EXERCISE INSTRUCTIONS: Among the lines of the data, copy those that hold "Tierfarmen".

Saved data entries:
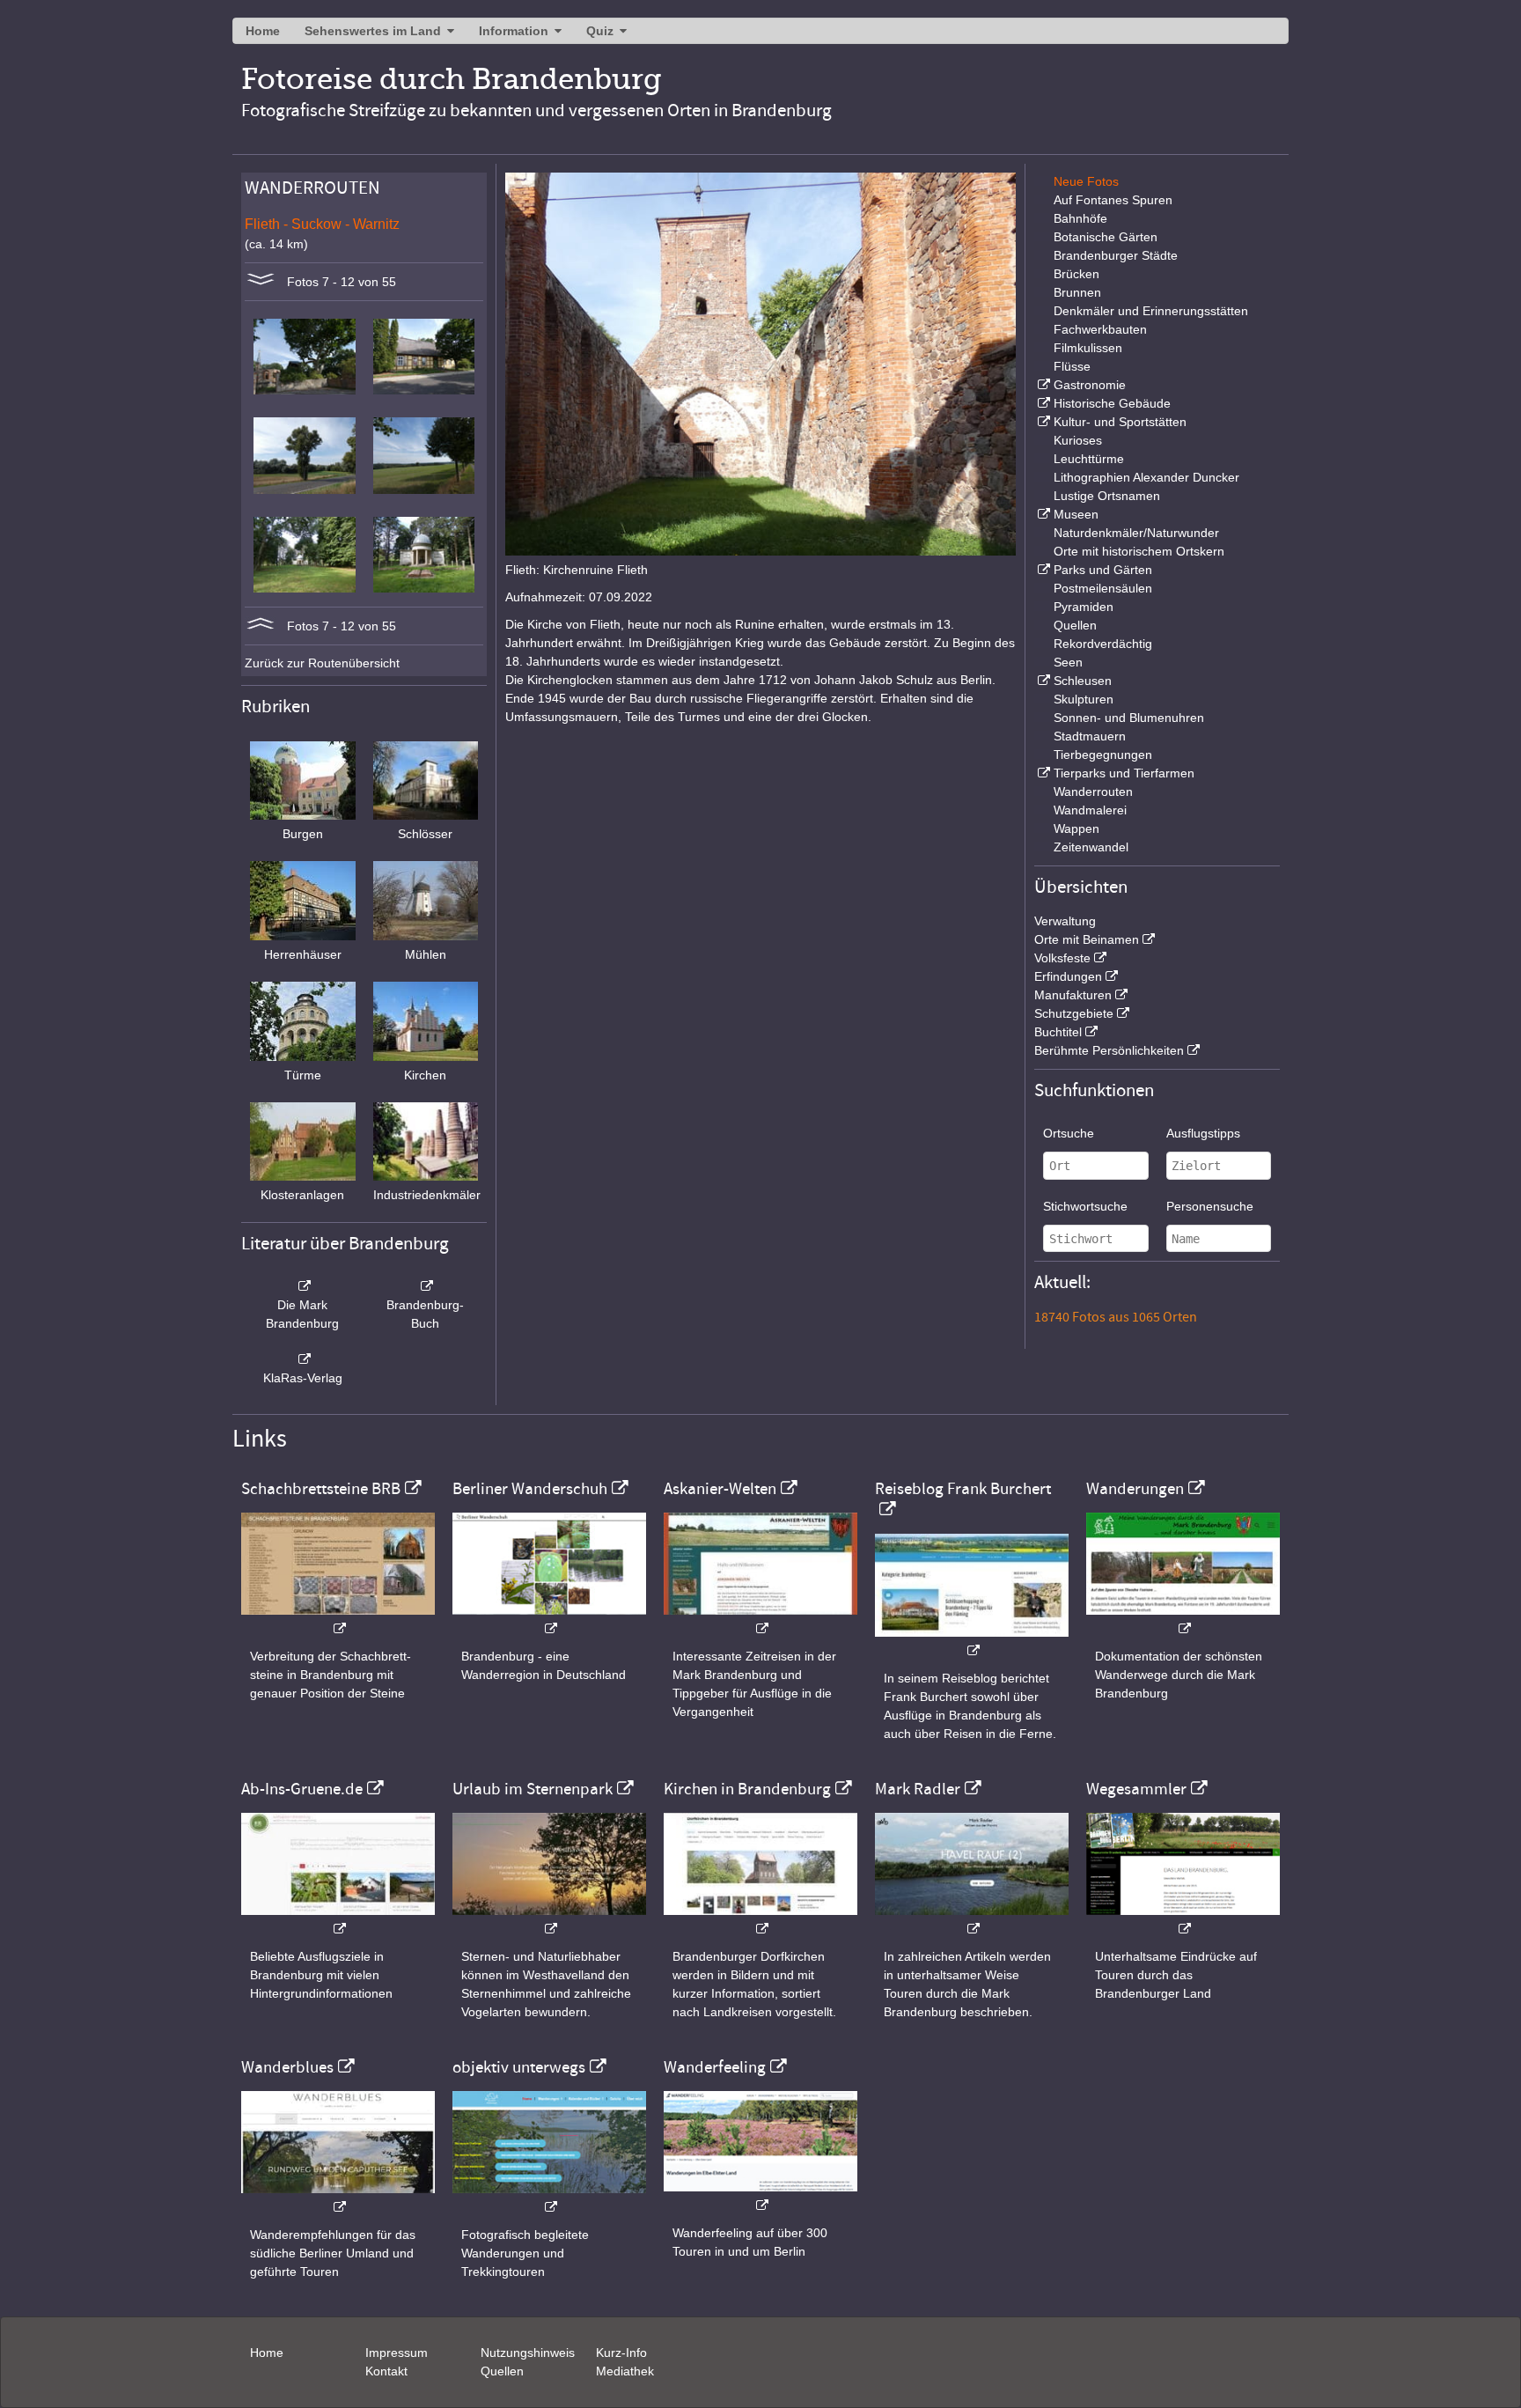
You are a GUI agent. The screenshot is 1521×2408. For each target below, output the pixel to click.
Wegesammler (1136, 1789)
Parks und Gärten (1103, 570)
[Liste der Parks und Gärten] (1042, 570)
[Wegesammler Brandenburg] (1183, 1920)
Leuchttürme (1089, 459)
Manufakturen (1073, 995)
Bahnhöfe (1080, 218)
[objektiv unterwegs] (549, 2198)
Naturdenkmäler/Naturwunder (1136, 533)
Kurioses (1078, 440)
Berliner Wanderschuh (529, 1488)
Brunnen (1077, 292)
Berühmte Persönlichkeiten (1109, 1050)
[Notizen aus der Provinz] (972, 1920)
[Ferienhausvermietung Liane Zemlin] (549, 1920)
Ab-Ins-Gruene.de (302, 1789)
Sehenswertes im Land (373, 31)
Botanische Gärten (1105, 237)
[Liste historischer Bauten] (1042, 403)
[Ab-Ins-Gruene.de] (338, 1920)
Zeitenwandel (1091, 847)
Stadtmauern (1090, 736)
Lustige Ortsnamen (1107, 496)
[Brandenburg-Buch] (426, 1286)
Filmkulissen (1088, 348)
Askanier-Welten (720, 1488)
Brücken (1076, 274)
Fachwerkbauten (1100, 329)
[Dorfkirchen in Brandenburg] (760, 1920)
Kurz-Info (621, 2352)
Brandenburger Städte (1116, 255)
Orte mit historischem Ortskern (1139, 551)
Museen (1076, 514)
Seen (1068, 662)
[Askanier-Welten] (760, 1619)
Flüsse (1072, 366)
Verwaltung (1065, 921)
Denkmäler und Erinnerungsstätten (1151, 311)
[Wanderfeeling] (760, 2196)
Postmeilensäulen (1103, 588)
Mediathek (625, 2371)
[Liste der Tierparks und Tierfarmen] (1042, 773)
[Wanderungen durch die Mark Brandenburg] (1183, 1619)
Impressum (396, 2352)
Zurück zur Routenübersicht (322, 663)
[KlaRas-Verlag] (303, 1359)
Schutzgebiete (1073, 1013)
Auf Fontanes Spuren (1113, 200)
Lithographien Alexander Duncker (1146, 477)
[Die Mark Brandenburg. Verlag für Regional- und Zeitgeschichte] (303, 1286)
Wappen (1076, 828)
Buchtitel (1058, 1032)
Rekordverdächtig (1103, 644)
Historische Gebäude (1112, 403)
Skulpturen (1083, 699)
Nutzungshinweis (528, 2352)
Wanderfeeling (715, 2067)
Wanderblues (287, 2067)
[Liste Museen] (1042, 514)
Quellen (1075, 625)
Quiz (600, 31)
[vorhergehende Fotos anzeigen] (260, 626)
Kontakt (386, 2371)
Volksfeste (1062, 958)
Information (513, 31)
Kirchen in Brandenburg (747, 1789)
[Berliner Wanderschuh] (549, 1619)
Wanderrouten (1093, 791)
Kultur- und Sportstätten (1120, 422)
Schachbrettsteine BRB (320, 1488)
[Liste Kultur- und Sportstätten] (1042, 422)
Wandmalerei (1090, 810)
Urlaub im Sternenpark (532, 1789)
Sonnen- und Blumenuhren (1129, 718)
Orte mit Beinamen (1086, 939)
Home (263, 31)
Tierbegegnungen (1103, 754)
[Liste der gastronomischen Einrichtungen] (1042, 385)
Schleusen (1083, 681)
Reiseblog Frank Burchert (963, 1488)
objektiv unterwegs (518, 2067)
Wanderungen (1135, 1488)
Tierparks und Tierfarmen (1124, 773)
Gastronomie (1090, 385)
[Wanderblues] (338, 2198)
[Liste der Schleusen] (1042, 681)
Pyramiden (1083, 607)
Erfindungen (1068, 976)
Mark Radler (917, 1789)
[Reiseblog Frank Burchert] (972, 1641)
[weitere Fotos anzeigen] (260, 282)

RESULT:
[Liste der Tierparks und Tierfarmen] (1042, 773)
Tierparks und Tierfarmen (1124, 773)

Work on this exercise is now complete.